Turning the Julian Assange Sandclock…

How a statue near Kotbusser Tor honours Edward Snowden and Julian Assange


06/12/2021

As the judgment from the extradition appeal hearing of Julian Assange at the Old Bailey, in London, is imminent, another glut of articles about WikiLeaks is permeating a broad range of media platforms. As this case has been dragging on for over ten years the central issues have been expounded many times already.

This article tells a different narrative and will focus on a Berlin street-art intervention initiated in 2016. It  still operates as a locus that draws attention to WikiLeaks and Julian Assange.

A sculpture forms a small roundabout at the junction between Kohlfurterstraße and Admiralstraße in Kreuzberg Berlin, just a few hundred yards from Kottbusser Tor U-bahn station.

Ludmila Seefried-Matějková was commissioned by the West Berlin authorities to create the sculpture in 1985 when the city was still divided. She titled the work, “Doppelganger Admiral”

This screen shot of the sculpture in July 2008 shows one of the most notable features at this point in time is the amount of graffiti all over the sculpture… Graffiti or “tagging?” That is a defining issue in “Street art”… Is it art? Is it vandalism? For now we skip over this graffiti debate.

Ludmila Seefried-Matějková is a Czech sculptor who was commissioned to make a series of sculptures for the city of Berlin. She is 83 years old but is still actively sculpting. She opened an exhibition of new work a few months ago.

Seefried-Matějková’s sculpture commemorates the time Admiralstraße underwent a radical change in the early 1980’s. Old buildings were demolished and new ones created. Seefried-Matějková responded to that by creating an hourglass – an ancient mechanical instrument symbolising the passage of time.

The massive concrete hourglass in the middle of the road is what most people first noticed. But there is more to the sculpture. Embedded in the surrounding metal work is a still working old fashioned type of digital clock, although when installed it would have been a futuristic state of the art time-piece.

On top of the hourglass are two semi-fused, back-to-back, larger-than-life admirals looking through their telescopes. Is one looking to the future and the other looking to the past, whilst in the “now” of the hourglass? Do they represent the divided city as they look both East and West? It is a sculpture that raises questions, not providing standard establishment certainties.

Whilst cleaning the sculpture we realised how easily the admirals spin. We think there was a time when they were constantly revolving. It would be great to have that story confirmed from someone who can remember seeing them spin. It would be interesting to know how slowly or quickly they moved.

Another significant element to the sculpture are two bronze figures sitting at the base of the hourglass. One is a man playing a harmonica and the other is a punk woman. These figures are slightly larger than life and are informally placed encouraging people to engage directly with them.

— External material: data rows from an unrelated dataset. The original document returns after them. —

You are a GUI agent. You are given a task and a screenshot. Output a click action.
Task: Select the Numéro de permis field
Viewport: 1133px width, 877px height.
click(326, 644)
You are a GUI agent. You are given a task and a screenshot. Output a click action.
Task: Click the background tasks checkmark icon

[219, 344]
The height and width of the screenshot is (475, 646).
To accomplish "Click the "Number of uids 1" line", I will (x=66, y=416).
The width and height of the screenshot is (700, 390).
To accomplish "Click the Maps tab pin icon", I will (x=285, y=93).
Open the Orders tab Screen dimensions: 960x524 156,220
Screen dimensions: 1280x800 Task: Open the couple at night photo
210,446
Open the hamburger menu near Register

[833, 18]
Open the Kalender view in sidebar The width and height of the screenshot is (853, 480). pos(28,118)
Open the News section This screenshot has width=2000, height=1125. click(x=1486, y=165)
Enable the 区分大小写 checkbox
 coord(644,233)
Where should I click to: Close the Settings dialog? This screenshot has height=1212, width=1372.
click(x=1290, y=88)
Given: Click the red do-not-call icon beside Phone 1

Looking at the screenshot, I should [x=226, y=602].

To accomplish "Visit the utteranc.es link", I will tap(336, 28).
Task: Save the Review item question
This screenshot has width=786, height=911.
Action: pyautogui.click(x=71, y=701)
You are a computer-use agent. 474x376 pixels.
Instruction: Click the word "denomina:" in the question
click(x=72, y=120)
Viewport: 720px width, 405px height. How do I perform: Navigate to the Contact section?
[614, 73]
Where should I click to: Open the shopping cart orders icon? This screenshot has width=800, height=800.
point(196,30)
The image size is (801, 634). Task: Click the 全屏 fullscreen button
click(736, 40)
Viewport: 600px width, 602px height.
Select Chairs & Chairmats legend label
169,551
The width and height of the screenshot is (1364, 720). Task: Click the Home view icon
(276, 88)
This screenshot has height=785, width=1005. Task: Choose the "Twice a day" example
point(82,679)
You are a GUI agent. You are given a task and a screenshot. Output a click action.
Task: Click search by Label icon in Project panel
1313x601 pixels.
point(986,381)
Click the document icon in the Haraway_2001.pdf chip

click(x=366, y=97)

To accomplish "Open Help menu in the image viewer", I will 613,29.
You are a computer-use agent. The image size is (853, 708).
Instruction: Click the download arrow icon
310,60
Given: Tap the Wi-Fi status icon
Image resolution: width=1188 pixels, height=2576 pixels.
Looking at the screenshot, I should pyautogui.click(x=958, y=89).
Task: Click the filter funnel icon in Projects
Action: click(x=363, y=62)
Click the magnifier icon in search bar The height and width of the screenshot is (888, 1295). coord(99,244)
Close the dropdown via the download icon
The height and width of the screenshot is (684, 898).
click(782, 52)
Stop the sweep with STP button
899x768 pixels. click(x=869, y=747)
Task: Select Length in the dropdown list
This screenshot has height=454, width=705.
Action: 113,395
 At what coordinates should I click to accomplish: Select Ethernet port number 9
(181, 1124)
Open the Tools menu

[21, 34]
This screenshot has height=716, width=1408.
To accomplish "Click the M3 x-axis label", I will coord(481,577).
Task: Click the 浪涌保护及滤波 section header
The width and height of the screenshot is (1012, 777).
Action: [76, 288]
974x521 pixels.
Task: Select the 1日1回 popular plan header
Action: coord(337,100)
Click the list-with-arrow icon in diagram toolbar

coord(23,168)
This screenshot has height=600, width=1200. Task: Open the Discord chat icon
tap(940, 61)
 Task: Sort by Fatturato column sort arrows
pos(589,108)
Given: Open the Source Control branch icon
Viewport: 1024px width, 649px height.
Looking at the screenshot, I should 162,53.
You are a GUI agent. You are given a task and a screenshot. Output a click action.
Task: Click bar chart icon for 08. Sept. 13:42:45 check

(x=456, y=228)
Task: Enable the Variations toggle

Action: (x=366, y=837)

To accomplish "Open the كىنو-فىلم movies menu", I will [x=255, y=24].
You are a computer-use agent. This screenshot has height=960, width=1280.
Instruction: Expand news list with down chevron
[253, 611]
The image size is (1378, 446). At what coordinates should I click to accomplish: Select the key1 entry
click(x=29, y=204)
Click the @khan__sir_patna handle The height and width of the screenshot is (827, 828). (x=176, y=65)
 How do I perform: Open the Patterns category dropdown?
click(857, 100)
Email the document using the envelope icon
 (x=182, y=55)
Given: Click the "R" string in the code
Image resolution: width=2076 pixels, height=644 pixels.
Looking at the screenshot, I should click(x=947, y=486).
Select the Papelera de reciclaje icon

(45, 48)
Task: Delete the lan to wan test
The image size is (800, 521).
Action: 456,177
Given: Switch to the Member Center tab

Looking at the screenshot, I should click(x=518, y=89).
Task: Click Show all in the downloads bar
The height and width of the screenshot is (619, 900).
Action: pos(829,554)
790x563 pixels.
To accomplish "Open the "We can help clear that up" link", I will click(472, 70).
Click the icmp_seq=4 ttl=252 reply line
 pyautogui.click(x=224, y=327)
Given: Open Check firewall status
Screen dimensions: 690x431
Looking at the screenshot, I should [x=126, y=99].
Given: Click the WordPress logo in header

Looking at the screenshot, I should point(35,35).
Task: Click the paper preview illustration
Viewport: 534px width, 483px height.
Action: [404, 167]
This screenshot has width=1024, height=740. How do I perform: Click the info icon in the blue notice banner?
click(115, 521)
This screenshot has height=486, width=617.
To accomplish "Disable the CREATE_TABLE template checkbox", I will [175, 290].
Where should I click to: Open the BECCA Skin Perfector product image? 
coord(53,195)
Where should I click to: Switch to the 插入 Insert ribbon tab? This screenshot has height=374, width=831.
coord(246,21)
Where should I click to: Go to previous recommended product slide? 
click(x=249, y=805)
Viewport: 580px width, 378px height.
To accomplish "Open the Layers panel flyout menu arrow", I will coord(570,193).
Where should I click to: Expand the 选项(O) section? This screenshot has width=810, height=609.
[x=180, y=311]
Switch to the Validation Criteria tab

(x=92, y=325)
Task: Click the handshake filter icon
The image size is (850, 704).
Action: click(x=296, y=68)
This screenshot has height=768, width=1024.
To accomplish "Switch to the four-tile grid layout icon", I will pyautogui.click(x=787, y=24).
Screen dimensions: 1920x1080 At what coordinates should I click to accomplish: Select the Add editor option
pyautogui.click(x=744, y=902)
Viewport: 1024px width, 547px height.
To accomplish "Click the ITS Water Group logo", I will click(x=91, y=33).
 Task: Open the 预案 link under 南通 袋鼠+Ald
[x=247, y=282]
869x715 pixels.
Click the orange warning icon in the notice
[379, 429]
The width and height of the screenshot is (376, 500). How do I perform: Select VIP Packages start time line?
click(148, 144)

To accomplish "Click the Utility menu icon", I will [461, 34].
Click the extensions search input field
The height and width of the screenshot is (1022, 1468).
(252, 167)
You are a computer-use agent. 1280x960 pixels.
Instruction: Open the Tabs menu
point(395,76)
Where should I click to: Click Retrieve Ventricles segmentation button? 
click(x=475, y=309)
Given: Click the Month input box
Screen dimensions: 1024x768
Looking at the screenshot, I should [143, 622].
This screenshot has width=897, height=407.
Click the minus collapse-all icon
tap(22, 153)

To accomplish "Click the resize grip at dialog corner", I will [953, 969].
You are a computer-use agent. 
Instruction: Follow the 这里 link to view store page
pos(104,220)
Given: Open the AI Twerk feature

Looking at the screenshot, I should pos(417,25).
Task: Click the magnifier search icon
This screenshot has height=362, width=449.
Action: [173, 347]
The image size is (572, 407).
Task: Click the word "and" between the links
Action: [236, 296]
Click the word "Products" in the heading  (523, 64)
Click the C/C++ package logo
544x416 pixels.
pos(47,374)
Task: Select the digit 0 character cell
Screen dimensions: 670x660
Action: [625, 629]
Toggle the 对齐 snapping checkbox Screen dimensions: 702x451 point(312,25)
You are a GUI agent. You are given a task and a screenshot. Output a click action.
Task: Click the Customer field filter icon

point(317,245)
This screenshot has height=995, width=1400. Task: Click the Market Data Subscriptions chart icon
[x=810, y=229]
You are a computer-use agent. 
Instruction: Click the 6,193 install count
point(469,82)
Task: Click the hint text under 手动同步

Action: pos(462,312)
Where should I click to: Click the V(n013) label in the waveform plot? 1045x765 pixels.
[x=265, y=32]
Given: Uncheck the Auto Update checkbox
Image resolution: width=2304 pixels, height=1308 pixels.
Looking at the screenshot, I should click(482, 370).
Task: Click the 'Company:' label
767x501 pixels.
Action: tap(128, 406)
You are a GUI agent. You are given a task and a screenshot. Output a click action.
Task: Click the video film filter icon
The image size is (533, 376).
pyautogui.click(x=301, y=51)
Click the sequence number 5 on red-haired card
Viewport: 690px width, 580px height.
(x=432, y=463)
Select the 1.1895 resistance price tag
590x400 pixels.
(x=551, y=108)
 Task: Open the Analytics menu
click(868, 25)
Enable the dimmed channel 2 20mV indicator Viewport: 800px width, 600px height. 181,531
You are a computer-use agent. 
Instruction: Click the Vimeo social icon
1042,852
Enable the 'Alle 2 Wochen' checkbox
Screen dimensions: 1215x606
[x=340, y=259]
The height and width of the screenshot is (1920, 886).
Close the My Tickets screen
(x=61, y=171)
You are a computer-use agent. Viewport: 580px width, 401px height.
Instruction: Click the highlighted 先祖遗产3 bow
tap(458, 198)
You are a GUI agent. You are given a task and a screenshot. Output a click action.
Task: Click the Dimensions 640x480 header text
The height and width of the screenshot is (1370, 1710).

They fit in Seefried-Matějková’s broader body of sculptural work.

This sculpture is of interest in relation to Julian Assange and WikiLeaks because the WikiLeaks logo is an hourglass – and it is located in what was then the parliamentary constituency of Hans-Christian Ströbele.

Ströbele was one of the first people to travel to Moscow to meet Edward Snowden.

When Herr Ströbele MP and Frau Seefried-Matějková were informed about the idea to paint the hourglass sculpture with the WikiLeaks logo, they both responded positively.

Ströbele got permission from the City for the hourglass to be painted , after Seefried-Matějková gave consent to her work being re-appropriated with a three dimensional version of the WikiLeaks logo.

After the hourglass was painted it was publicly unveiled on the United Nations World Press Freedom Day – May 3rd 2016. Unfortunately Seefried-Matějková was unable to attend. However Ströbele spoke at this unveiling event with Sarah Harrison.

Sarah Harrison had worked for WikiLeaks and moved to Berlin after escorting Edward Snowden to Moscow. They had been trapped in Hong Kong airport for a number of weeks until Russia granted him asylum.

The sculpture became a focus, as exampled in the “Vigil for Julian Assange” held there on the 20th November 2019, organised by “Candels 4 Assange”.

The ongoing imprisonment of Julian Assange and the hourglass sculpture on Admiralstraße are given added potency by another of Seefried-Matějková’s Berlin sculptures. This one is above the main prison gates in Moabit depicting the “hand of justice” raising and lowering a cage around a prisoner.

Julian Assange’s  case has greater significance beyond his personal situation. Because  it reflects upon the public’s right to know about what wrongdoing their governments are doing in secret.

The newly painted sculpture was named – “Dopplewelt” (double world). It refers to the images on the hourglass of two globes to symbolise an old corrupt world leaking and creating a new world.

This image offers both the vision and crux of what is at stake in this trial. The world as presented to us by the compliant mass media is only a partial and very biased reflection of the geopolitical reality. Clearly a free independent investigative press is essential for a healthy democracy.